Villagers have also learned to ward off elephants by planting chilli peppers around their land, rather than maiming them with weapons, as elephants dislike the smell, Tuy said.
For Tuy, both sides can preserve their ways of life. The villagers keep their harvest while the elephant population can also be conserved, he told IRIN in Koh Kong.
In Cambodia, fewer than 500 elephants are thought to roam in the wild today. In 1995, there were an estimated 2,000 wild elephants.
The clash between elephants and humans became a problem after the communist Khmer Rouge regime was ousted in 1979. In the next two decades, under-regulated development caused deforestation, forcing elephants to search for food and water on farmlands outside their traditional forests.
Some Cambodians sought expensive elephant tails, tusks and the tips of their trunks - body parts that were believed to bring power - and displayed them in their houses to show their status.
These practices led to widespread poaching, says Tuy.
As a park ranger in Cambodia in the 1990s, Tuy developed a community-based model for ending human-elephant conflicts that revolves around building trust with farmers.
Tuy's method begins with hiring teachers who teach children about elephants in four schools in remote areas. The children then pass the knowledge on to their parents, who are supposed to discuss it with the other villagers.
Before 2005, elephant killings were often reported to the police, who would arrest the perpetrators, then jail or fine them more than $2,000. Under Cambodian laws, poachers or elephant killers may also be jailed for 10 years.
Angry villagers said they knew of no other option to protect their land.
The situation might be improving, however.
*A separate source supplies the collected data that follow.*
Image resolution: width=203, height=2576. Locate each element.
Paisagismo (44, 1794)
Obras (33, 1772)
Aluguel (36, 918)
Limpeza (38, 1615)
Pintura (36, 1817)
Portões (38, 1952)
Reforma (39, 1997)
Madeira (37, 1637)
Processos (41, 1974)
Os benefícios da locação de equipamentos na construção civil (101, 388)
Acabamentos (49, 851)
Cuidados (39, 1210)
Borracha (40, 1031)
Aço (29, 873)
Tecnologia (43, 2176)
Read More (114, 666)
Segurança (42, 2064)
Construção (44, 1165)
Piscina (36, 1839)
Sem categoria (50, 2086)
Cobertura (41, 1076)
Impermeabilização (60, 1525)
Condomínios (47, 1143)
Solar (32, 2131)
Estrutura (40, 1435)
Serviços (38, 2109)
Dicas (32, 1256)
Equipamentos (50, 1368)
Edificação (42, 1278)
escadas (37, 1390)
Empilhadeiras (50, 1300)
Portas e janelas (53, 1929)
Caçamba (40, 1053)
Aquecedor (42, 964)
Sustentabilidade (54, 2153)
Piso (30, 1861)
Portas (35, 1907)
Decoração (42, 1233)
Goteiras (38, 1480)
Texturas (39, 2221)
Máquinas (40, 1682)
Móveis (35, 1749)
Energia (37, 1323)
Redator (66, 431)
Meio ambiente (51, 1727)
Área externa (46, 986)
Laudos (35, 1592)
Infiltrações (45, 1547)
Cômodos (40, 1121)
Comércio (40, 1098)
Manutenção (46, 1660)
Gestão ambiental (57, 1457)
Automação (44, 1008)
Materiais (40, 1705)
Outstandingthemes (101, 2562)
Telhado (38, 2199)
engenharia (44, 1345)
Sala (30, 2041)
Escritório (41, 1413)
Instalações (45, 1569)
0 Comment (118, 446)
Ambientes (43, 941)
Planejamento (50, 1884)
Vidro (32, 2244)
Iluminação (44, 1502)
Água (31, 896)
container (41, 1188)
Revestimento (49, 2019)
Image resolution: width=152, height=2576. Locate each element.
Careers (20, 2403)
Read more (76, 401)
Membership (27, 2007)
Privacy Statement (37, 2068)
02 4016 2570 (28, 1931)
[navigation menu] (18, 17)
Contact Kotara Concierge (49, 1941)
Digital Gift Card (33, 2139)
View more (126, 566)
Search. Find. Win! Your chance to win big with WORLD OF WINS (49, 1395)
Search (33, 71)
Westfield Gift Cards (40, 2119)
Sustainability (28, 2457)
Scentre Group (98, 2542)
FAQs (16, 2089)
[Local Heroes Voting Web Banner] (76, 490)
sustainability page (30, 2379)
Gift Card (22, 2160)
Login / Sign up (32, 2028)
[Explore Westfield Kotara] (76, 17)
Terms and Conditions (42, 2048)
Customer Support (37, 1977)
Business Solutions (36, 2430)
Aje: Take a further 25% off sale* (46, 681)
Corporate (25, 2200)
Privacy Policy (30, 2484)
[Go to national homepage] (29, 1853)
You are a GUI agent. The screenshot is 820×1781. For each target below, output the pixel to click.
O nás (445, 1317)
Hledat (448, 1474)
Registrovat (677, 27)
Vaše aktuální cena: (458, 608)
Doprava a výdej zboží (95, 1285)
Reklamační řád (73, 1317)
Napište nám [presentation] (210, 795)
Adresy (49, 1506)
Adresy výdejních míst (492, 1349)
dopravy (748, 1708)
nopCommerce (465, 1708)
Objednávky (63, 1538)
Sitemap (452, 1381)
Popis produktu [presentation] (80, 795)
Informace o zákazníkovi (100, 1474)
Tuy estimates there have been between five and 10 elephant attacks on humans since 2003, and only one death since 2005 - a sign that farmers are using safer methods to drive away the elephants.
Many methods are backed by empirical evidence. One study last year found that "community-based crop-guarding methods" - the sort of collective guarding using traditional tools that Tuy teaches to villagers - warded off elephants in about 90 percent of attempted raids around Way Kambas National Park, on the island of Sumatra, Indonesia.
"It ties in with a growing realization that a lot of the top-down methods haven't worked especially well," Simon Hedges, Asian elephant coordinator at the New York-based Wildlife Conservation Society (WCS), told IRIN from London.
"It's not really realistic for all communities across... Africa and Asia to expect that the government is going to deal with elephants for them," he added.